My date for the day was a 10-year Warped veteran, so we already felt somewhat ahead of the game. We started with The Action Design, a dance-friendly pop-rock outfit helmed by former Tsunami Bomb frontwoman Agent M. She was all spunk and smiles as the four-piece drove home songs from Never Say, the band’s first full-length (due out in September). Then it was off to Anberlin, where the Florida boys play a varied set of old and new songs. They closed with “Dismantle. Repair.” off Cities, which really got the crowd jumping.

We staked out spots for those other Florida boys, Against Me!, who, as usual, didn’t disappoint. They mostly played from 2007’s New Wave, including opener “Stop!,” which had been commissioned as part of this year’s Rock the Vote campaign.
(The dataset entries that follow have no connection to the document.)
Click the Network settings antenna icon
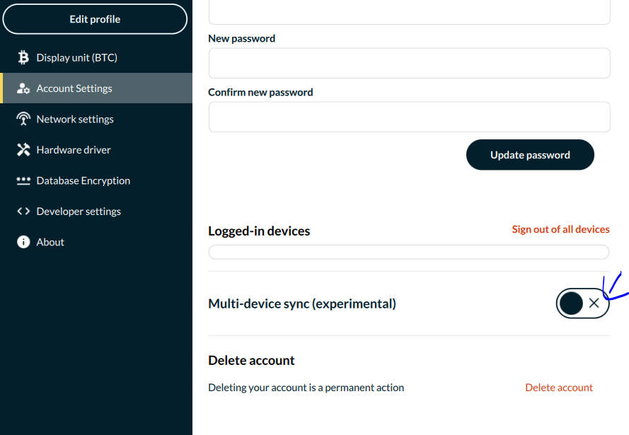The image size is (629, 435). 23,118
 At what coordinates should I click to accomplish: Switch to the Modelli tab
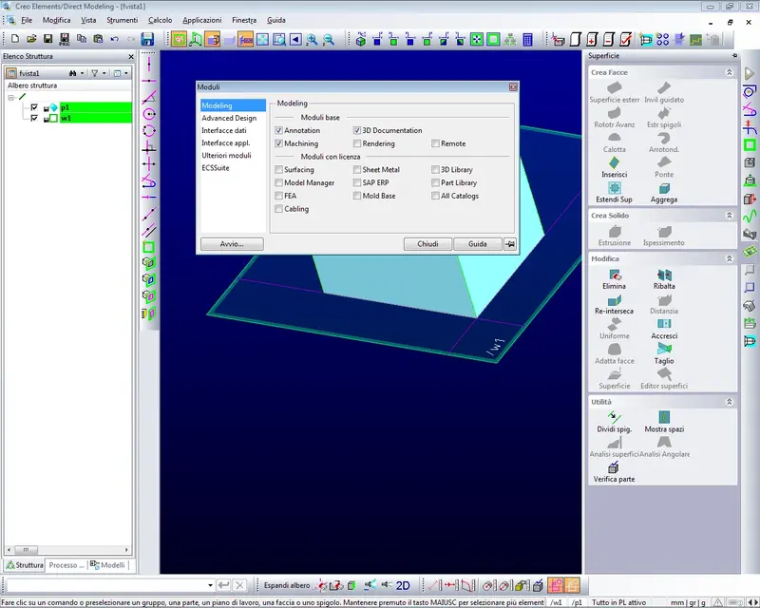click(x=107, y=565)
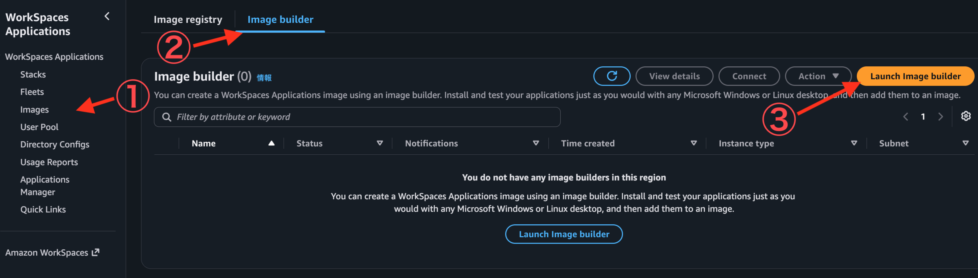The image size is (978, 278).
Task: Click the View details button
Action: (x=674, y=76)
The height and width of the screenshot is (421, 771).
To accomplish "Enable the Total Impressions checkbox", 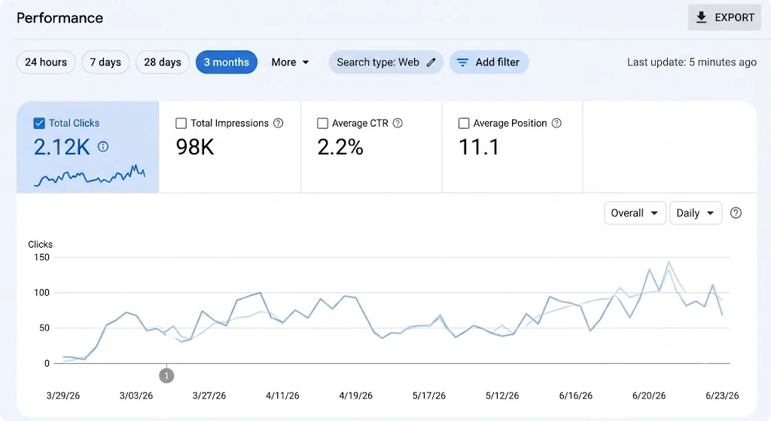I will [x=181, y=123].
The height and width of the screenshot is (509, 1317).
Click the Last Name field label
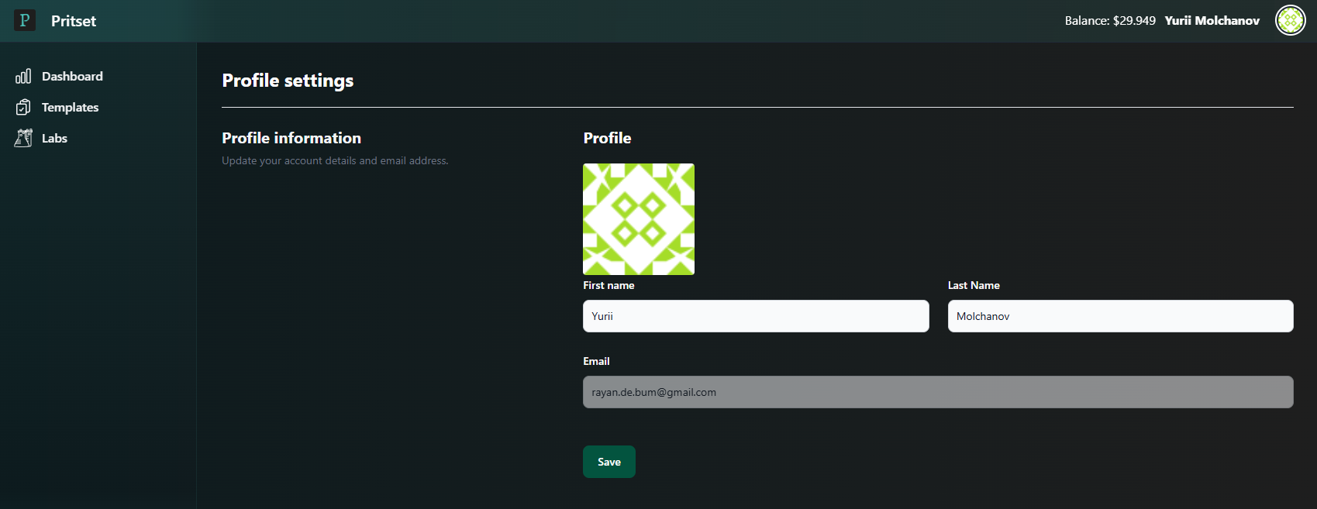pos(974,285)
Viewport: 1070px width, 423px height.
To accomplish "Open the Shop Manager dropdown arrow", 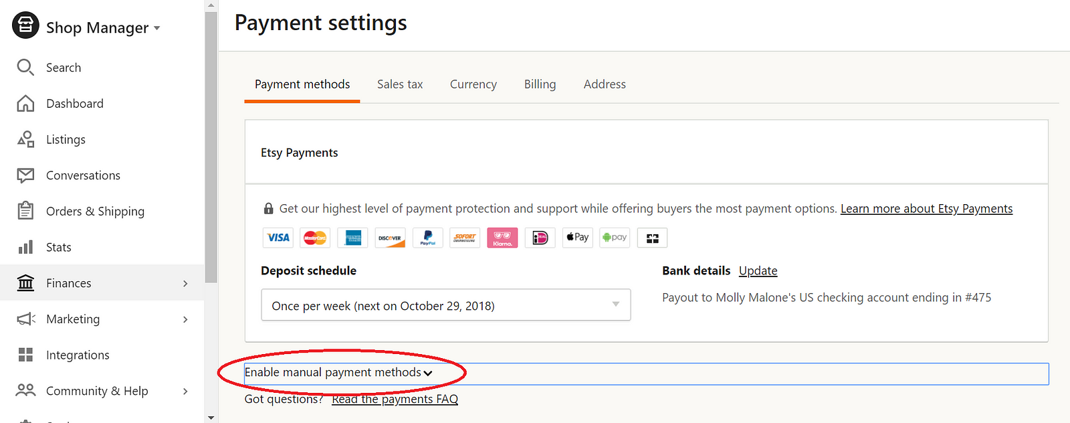I will (x=157, y=28).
Before their mid-afternoon set, bassist Andrew Seward and drummer Warren Oakes expressed excitement-and some nervousness-about the upcoming election, commenting that they are from the reliably blue Alachua County, or the “oasis of sanity in Florida,” according to Seward.

Jeffree Star-the hot-pink haired, androgynous MySpace star-is virtually impossible to ignore, and even though his slick, synth songs (“So Fierce,” “Addicted to You”) didn’t go over too well with the more hard-core Warped folks, we couldn’t walk away. It might have been because he mooned us in his pink booty shorts, but no matter; we stayed until the end. We then headed over to catch fellow Santa Barbaran Katy Perry, whose bubble-gum pop held the crowd until “I Kissed a Girl,” which sent everyone into a sing-along frenzy. But she showed her cards too early; there was a mass exodus after “Kissed,” even though Perry had a handful more songs to go. Oops.

But the day as a whole was certainly not an oops. Despite lacking some of punk’s bigger names, Warped delivered-even according to my veteran sidekick.